• **EXERCISE DESCRIPTION**:
Would you return the entries exactly, with every line intact?

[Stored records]
------------------------------------------------

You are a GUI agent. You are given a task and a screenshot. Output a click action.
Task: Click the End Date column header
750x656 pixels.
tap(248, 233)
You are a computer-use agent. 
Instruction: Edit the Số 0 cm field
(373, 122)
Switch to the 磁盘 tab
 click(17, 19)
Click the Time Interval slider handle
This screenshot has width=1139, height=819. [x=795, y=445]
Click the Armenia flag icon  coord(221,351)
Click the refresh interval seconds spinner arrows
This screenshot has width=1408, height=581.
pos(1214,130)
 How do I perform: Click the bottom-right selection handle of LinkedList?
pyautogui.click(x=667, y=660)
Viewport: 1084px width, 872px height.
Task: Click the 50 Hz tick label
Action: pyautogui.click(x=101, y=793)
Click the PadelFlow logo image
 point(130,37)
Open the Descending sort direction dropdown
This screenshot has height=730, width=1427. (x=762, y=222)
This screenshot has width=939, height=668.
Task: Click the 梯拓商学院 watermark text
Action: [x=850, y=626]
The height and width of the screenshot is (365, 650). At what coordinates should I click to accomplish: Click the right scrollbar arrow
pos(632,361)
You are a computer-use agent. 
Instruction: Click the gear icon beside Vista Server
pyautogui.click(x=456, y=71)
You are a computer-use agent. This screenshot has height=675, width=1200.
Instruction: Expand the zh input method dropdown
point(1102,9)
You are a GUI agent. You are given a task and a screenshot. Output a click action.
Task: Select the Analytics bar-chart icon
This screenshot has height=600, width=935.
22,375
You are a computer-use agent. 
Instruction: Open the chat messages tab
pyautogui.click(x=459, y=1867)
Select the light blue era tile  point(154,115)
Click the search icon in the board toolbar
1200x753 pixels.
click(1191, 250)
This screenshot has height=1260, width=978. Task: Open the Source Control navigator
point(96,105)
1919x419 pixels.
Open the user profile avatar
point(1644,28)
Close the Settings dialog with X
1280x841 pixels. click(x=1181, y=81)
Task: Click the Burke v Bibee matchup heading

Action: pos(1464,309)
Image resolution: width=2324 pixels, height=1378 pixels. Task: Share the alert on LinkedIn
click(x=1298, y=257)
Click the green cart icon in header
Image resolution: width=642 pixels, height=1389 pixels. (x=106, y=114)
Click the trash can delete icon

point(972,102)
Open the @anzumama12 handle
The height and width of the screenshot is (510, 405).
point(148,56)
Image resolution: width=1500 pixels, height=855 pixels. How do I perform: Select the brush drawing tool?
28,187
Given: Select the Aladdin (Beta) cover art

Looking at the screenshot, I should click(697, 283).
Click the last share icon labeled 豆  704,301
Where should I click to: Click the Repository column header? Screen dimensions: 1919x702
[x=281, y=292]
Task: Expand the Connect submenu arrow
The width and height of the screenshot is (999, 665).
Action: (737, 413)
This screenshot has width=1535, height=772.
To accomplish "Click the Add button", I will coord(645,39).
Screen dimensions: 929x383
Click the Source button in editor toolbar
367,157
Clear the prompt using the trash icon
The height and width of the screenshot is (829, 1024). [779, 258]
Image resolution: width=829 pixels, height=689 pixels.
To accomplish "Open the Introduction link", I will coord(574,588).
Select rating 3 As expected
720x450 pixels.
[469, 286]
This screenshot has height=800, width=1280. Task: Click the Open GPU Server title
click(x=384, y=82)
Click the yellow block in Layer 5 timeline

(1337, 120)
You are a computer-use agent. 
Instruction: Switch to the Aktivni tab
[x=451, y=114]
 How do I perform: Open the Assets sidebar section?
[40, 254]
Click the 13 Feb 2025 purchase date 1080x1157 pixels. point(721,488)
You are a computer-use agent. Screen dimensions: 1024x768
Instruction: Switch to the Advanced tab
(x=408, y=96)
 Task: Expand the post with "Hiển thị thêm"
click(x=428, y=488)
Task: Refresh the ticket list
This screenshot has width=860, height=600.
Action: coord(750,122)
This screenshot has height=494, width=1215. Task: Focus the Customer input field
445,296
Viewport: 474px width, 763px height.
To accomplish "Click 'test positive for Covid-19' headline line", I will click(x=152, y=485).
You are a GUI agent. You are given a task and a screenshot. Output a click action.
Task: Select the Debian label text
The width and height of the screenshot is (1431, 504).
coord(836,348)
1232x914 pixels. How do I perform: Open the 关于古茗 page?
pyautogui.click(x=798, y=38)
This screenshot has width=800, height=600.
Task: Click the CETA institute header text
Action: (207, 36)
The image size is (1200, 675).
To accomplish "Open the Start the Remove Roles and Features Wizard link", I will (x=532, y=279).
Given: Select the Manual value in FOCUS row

------------------------------------------------

• **RESULT OF THIS TASK**:
You are a GUI agent. You are given a task and a screenshot. Output a click action.
Task: Click the End Date column header
750x656 pixels.
tap(248, 233)
You are a computer-use agent. 
Instruction: Edit the Số 0 cm field
(373, 122)
Switch to the 磁盘 tab
 click(17, 19)
Click the Time Interval slider handle
This screenshot has width=1139, height=819. [x=795, y=445]
Click the Armenia flag icon  coord(221,351)
Click the refresh interval seconds spinner arrows
This screenshot has width=1408, height=581.
pos(1214,130)
 How do I perform: Click the bottom-right selection handle of LinkedList?
pyautogui.click(x=667, y=660)
Viewport: 1084px width, 872px height.
Task: Click the 50 Hz tick label
Action: pyautogui.click(x=101, y=793)
Click the PadelFlow logo image
 point(130,37)
Open the Descending sort direction dropdown
This screenshot has height=730, width=1427. (x=762, y=222)
This screenshot has width=939, height=668.
Task: Click the 梯拓商学院 watermark text
Action: [x=850, y=626]
The height and width of the screenshot is (365, 650). At what coordinates should I click to accomplish: Click the right scrollbar arrow
pos(632,361)
You are a computer-use agent. 
Instruction: Click the gear icon beside Vista Server
pyautogui.click(x=456, y=71)
You are a computer-use agent. This screenshot has height=675, width=1200.
Instruction: Expand the zh input method dropdown
point(1102,9)
You are a GUI agent. You are given a task and a screenshot. Output a click action.
Task: Select the Analytics bar-chart icon
This screenshot has height=600, width=935.
22,375
You are a computer-use agent. 
Instruction: Open the chat messages tab
pyautogui.click(x=459, y=1867)
Select the light blue era tile  point(154,115)
Click the search icon in the board toolbar
1200x753 pixels.
click(1191, 250)
This screenshot has height=1260, width=978. Task: Open the Source Control navigator
point(96,105)
1919x419 pixels.
Open the user profile avatar
point(1644,28)
Close the Settings dialog with X
1280x841 pixels. click(x=1181, y=81)
Task: Click the Burke v Bibee matchup heading

Action: pos(1464,309)
Image resolution: width=2324 pixels, height=1378 pixels. Task: Share the alert on LinkedIn
click(x=1298, y=257)
Click the green cart icon in header
Image resolution: width=642 pixels, height=1389 pixels. (x=106, y=114)
Click the trash can delete icon

point(972,102)
Open the @anzumama12 handle
The height and width of the screenshot is (510, 405).
point(148,56)
Image resolution: width=1500 pixels, height=855 pixels. How do I perform: Select the brush drawing tool?
28,187
Given: Select the Aladdin (Beta) cover art

Looking at the screenshot, I should click(697, 283).
Click the last share icon labeled 豆  704,301
Where should I click to: Click the Repository column header? Screen dimensions: 1919x702
[x=281, y=292]
Task: Expand the Connect submenu arrow
The width and height of the screenshot is (999, 665).
Action: (737, 413)
This screenshot has width=1535, height=772.
To accomplish "Click the Add button", I will coord(645,39).
Screen dimensions: 929x383
Click the Source button in editor toolbar
367,157
Clear the prompt using the trash icon
The height and width of the screenshot is (829, 1024). [779, 258]
Image resolution: width=829 pixels, height=689 pixels.
To accomplish "Open the Introduction link", I will coord(574,588).
Select rating 3 As expected
720x450 pixels.
[469, 286]
This screenshot has height=800, width=1280. Task: Click the Open GPU Server title
click(x=384, y=82)
Click the yellow block in Layer 5 timeline

(1337, 120)
You are a computer-use agent. 
Instruction: Switch to the Aktivni tab
[x=451, y=114]
 How do I perform: Open the Assets sidebar section?
[40, 254]
Click the 13 Feb 2025 purchase date 1080x1157 pixels. point(721,488)
You are a computer-use agent. Screen dimensions: 1024x768
Instruction: Switch to the Advanced tab
(x=408, y=96)
 Task: Expand the post with "Hiển thị thêm"
click(x=428, y=488)
Task: Refresh the ticket list
This screenshot has width=860, height=600.
Action: coord(750,122)
This screenshot has height=494, width=1215. Task: Focus the Customer input field
445,296
Viewport: 474px width, 763px height.
To accomplish "Click 'test positive for Covid-19' headline line", I will click(x=152, y=485).
You are a GUI agent. You are given a task and a screenshot. Output a click action.
Task: Select the Debian label text
The width and height of the screenshot is (1431, 504).
coord(836,348)
1232x914 pixels. How do I perform: Open the 关于古茗 page?
pyautogui.click(x=798, y=38)
This screenshot has width=800, height=600.
Task: Click the CETA institute header text
Action: (207, 36)
The image size is (1200, 675).
To accomplish "Open the Start the Remove Roles and Features Wizard link", I will (x=532, y=279).
Given: Select the Manual value in FOCUS row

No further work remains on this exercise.